A new study has warned that declining childhood vaccination rates in the United States could trigger a dramatic resurgence of diseases that were eradicated years ago.
What Happened: On Sunday, former U.S. Food and Drug Administration (FDA) Commissioner Scott Gottlieb shared a study on X highlighting the consequences of America’s turn towards vaccine skepticism, and a policy framework that is increasingly enabling the same.
While sharing a study titled Modeling Reemergence of Vaccine-Eliminated Infectious Diseases Under Declining Vaccination, Gottlieb quotes from it, saying, “at current vaccination rates, measles may become endemic again.”
He highlighted the staggering projections from the study, “51.2 [million] measles cases over a 25-year period, 9.9 [million] rubella cases, 4.3 [million] poliomyelitis cases, 197 diphtheria cases, 10.3 [million] hospitalizations, and 159,200 deaths.”
The Stanford University study’s projections are based on a scenario in which vaccine uptake drops 50%, at which point it finds that measles alone could reach endemic levels within just 5 years.
Even at current vaccination levels, the study estimates an 83% chance of measles returning to endemicity within two decades.

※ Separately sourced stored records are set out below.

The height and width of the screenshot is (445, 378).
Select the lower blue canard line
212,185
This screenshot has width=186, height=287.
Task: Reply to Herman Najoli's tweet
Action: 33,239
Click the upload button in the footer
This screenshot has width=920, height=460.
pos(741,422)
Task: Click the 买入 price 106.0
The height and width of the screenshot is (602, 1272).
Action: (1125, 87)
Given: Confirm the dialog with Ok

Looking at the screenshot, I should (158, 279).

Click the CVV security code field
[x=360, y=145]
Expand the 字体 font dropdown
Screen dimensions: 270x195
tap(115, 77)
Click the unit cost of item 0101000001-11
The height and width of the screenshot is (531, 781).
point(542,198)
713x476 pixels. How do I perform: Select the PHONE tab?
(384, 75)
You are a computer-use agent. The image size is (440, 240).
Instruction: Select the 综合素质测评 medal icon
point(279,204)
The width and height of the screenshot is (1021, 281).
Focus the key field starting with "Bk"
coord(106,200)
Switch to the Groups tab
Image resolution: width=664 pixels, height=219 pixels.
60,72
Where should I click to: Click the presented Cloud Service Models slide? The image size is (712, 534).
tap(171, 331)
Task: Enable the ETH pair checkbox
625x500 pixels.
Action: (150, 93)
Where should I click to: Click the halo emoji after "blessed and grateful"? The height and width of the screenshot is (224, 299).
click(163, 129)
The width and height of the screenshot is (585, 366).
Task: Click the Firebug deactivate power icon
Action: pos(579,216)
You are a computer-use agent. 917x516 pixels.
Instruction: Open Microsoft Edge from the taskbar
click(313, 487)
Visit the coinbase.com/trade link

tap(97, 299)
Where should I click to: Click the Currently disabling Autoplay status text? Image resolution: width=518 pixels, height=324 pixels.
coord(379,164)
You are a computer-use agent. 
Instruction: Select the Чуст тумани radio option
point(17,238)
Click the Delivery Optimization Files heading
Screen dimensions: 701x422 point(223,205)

The study also projects 9.9 million rubella cases, 4.3 million polio cases, and nearly 11,000 instances of congenital rubella syndrome in the event of steep declines in vaccination. The forecast includes as many as 5,400 cases of paralytic polio, a disease declared eliminated in the U.S. in 1979.
These findings come amid rising anti-vaccine sentiments in the country, alongside proposed policy rollbacks on vaccine mandates.
Why It Matters: The Health and Human Services Secretary (HHS), Robert F. Kennedy Jr, has come under increasing scrutiny for spreading vaccine misinformation.
Last week, a senior vaccine official at the FDA, Peter Marks, resigned from his position, while accusing Kennedy of actions that were harmful to public health.
This also comes amid extensive budget and job cuts at the federal healthcare department, which includes the FDA, the National Institute of Health, and the Centers for Disease Control and Prevention, which could impair the ability of these agencies to perform their tasks effectively.